The ideas behind the New Frontier
- ‘Poverty and surplus’
, - JFK promised that if elected he would not be indifferent to poverty after campaigning in
impoverished West Virginia in 1960. However, this could have been targeted at
impoverished West Virginia and fellow Democrats who doubted his liberal credentials to win
votes.
- ‘Peace and war’
- Kennedy conducted Cold Warrior election campaigns that promised to wage the Cold War
with more vigour and emphasised how Democrats were better than Republicans at
defending that nation against Communism.
- ‘A new generation of leadership’
- In keeping with his theme of change and dynamism, Kennedy’s New Frontier helped him
differentiate himself from the New Deal and the Fair Deal by tarnishing the Eisenhower era
as one of selfish complacency and burnishing the Kennedy charisma with an idealism and
dynamism that captured popular imagination.

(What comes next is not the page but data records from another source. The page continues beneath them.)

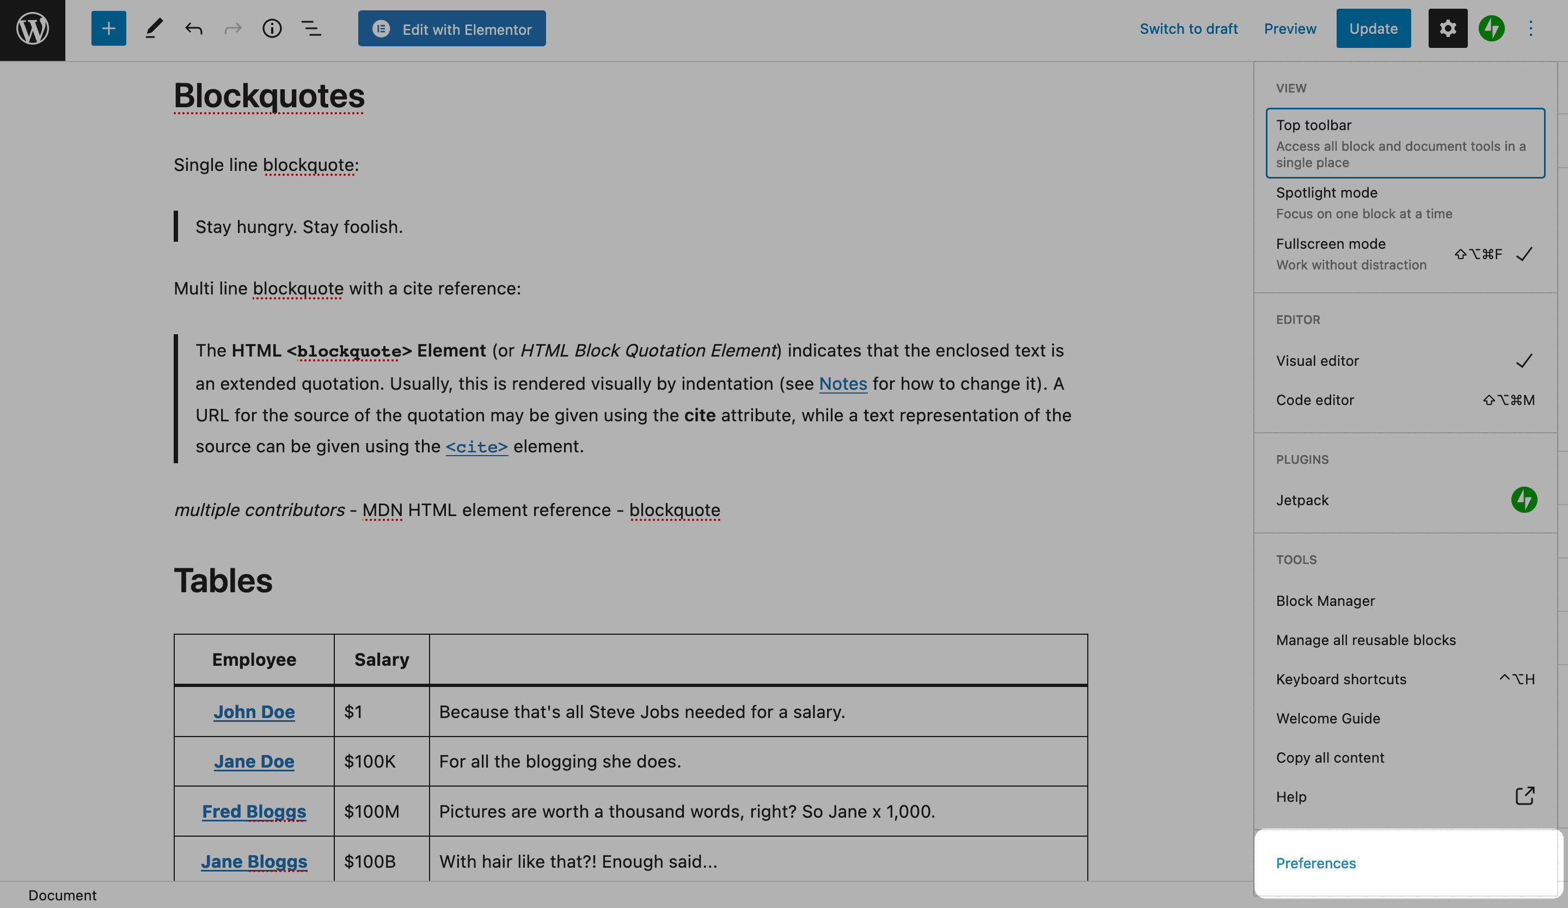
Task: Click the Info icon in toolbar
Action: pos(273,29)
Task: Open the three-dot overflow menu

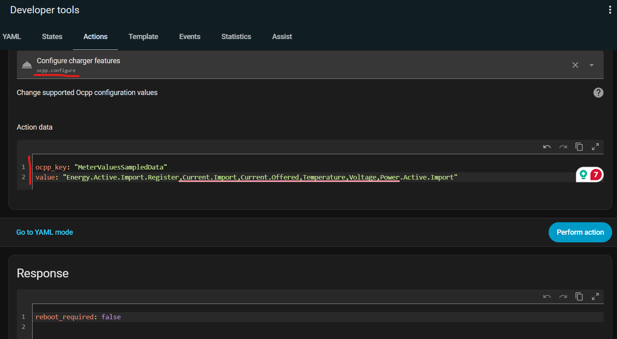Action: [x=610, y=10]
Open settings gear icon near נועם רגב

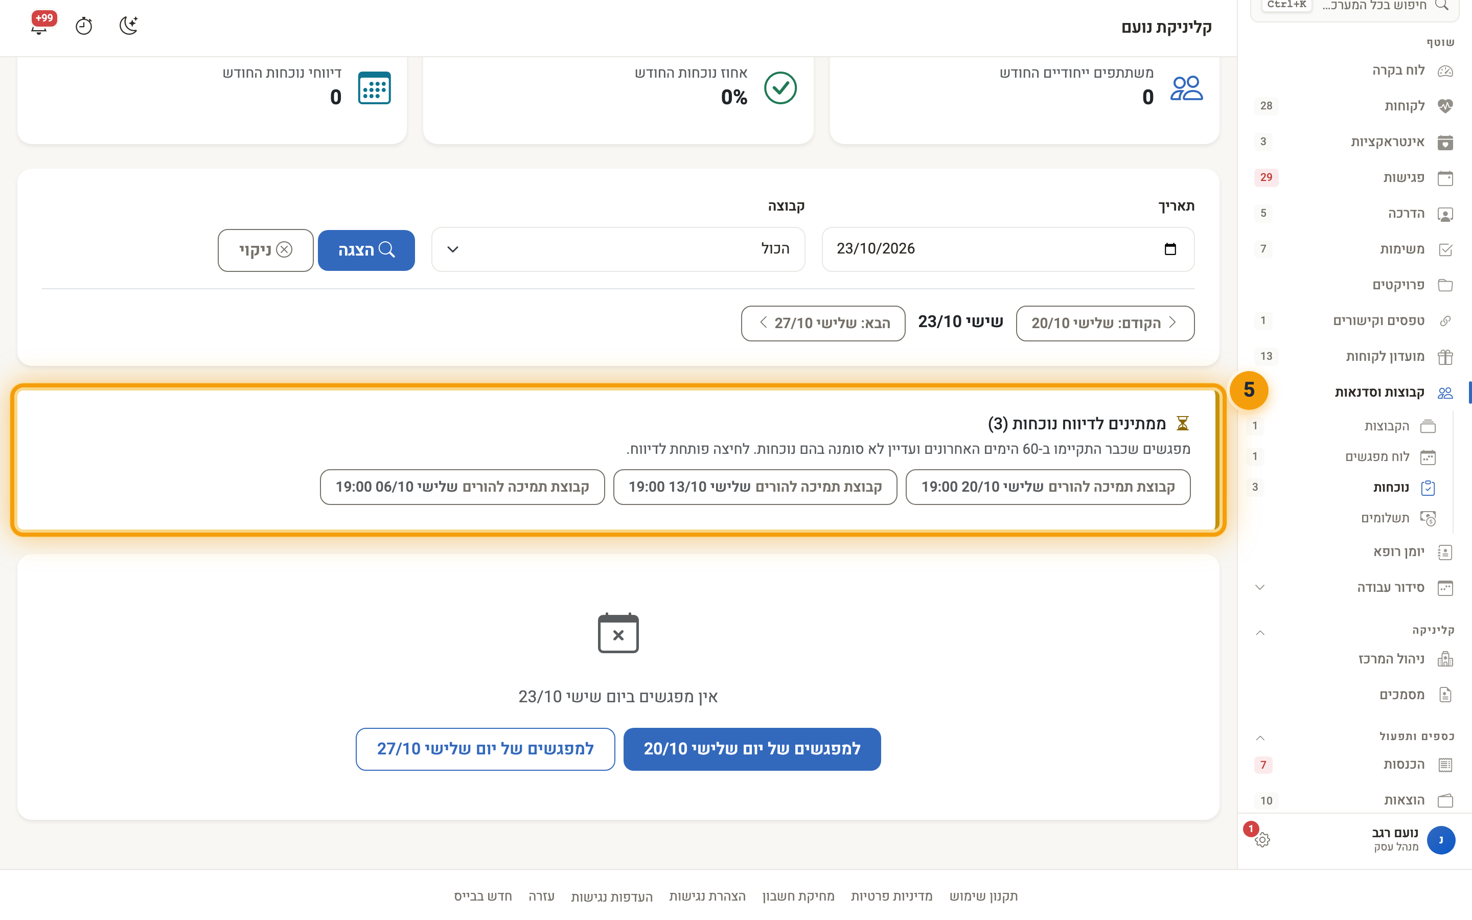pyautogui.click(x=1262, y=840)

In 1972, the journalist David Halberstam referred to the JFK’s administration as ‘the best and the brightest’
- Kennedy’s administration had overall little experience in governing except for Johnson who was a
legislative expert and who Kennedy did not want to be seen as reliant upon.
- Lyndon B. Johnson - Vice President
- Choosing Johnson as his Vice President helped win Kennedy the 1960 election and
helped get bills through Congress. As a southern politician he could relate to the
Dixiecrats and as a seasoned politician knew how to get legislation moving.

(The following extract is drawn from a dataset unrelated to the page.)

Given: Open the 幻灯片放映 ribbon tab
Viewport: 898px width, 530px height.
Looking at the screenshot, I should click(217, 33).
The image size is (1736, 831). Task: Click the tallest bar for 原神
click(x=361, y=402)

- Bobby Kennedy - Attorney General (legal advisor)
- Under Bobby Kennedy convictions for organised crime increased 800% and he
repeatedly intervened on the side of the civil rights movement in the Freedom Rides,
over James Meredith’s admittance to the University of Mississippi.
- Dean Rusk - Secretary of State (foreign policy advisor)
- Robert McNamara - Secretary of Defence of the United States
- Kennedy’s appointment of Robert McNamara was an error, heavily driven by
statistical analysis rather than experience – he advocated for increased involvement
in Vietnam and for building up deterrence in armaments, exacerbating the Cold War.
Domestic / economic policies
- JFK spoke of ‘unanswered questions’ of poverty in a land of ‘surplus’ in his New Frontier speech.
- JFK used his executive powers to focus federal purchasing power and construction projects on
areas of high unemployment and direct the Department of Agriculture to double food distribution to
the poor and unemployed.
- In 1963, The US remained by far the world’s most prosperous nation.
- Personal income rose by 15%.
- However, inflation and unemployment was on Americans’ list of major concerns in a 1963
poll with unemployment averaging 5-7% in 1961-63.
Employment
- The 1961 Omnibus Housing Act granted $5 billion for the extension of existing programmes, such
as urban renewal and public housing, which provided more job opportunities, and authorised low-
interest loans for struggling middle-income families to boost their financial capacity. However,
Congress aimed to get America out of recession rather than alleviate poverty, so the Act helped
developers, construction unions and Democrats running for office more than it did the poor.
- The 1962 Manpower Development and Training Act boasted 351 approved programmes for 12,600
trainees in 40 states to train and retrain those unemployed because of increased automation and
technological change. However, these programmes mainly subsidised officials and private interests
who provided the training instead of greatly reducing the number of the employed.